→ TEXT EXTRACT:

────

A technical note: the characters matched by the pattern matcher must be in the range ASCII '001 to ASCII '177. In particular, ``#'' will match only characters in this range, and the octal character code notation can be used solely to specify characters in this range.
Common patterns
The following commonly used patterns are defined for your typing convenience, to use them, just put ``\<letter>'' in your pattern, e.g. ``\w\b\w\b\d'' will match text that consists of two words followed by a number, all separated by blanks. Capitalization is not significant in the abbreviation, e.g. ``\a'' is the same as ``\A''.

────

→ RAW DATA:
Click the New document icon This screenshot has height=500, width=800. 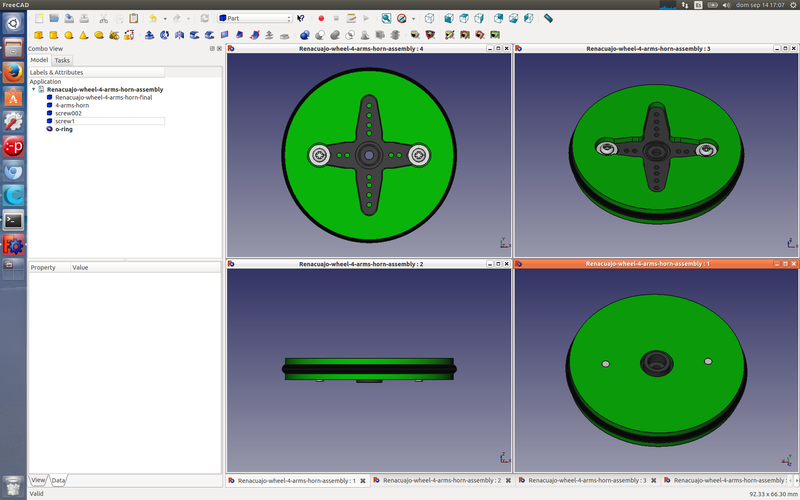click(x=39, y=18)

────

→ CHALLENGE 1:
According to the pattern-matching text, what range must the characters matched by the pattern matcher fall within?
→ CHALLENGE 2:
Pick up the pattern-matching text after its final sentence and continue it.

→ WRITTEN ANSWER 1:
They must fall in the range ASCII '001 to ASCII '177.

→ WRITTEN ANSWER 2:
\aAlphanumeric. ``([a..zA..Z0..9]++)''
\bBlanks & whitespace. ``([ '011..'015]++)''
\dDecimal number. ``([0..9]+.[0..9]**|[0..9]*.[0..9]++|[0..9]++)''
\nNewline.  ``('015)''
\qQuoted string. ``("[~"]*"|``[~'']*''''|`[~'']*'')''
\sCharacter stream. ``([~ '011..'015]++)''
\wA word.  ``([a..zA..Z]++)''
\^Control character. ``['001..'037]''
Examples
The abbreviations given above provide good examples of use of the pattern matcher, here are some others that will give you some idea of its power:
This finds all of the ";"'s in a Cedar program that don't have a blank before them:
``[~ ];''
This finds all occurences of one of four sentences, even if they are split across several lines:
``(Is|Isn''t)\bthis\b(funny|stupid).''
This matches a sequence of x's on a line if its length is of the form 5l+7m, for non-negative integers l and m.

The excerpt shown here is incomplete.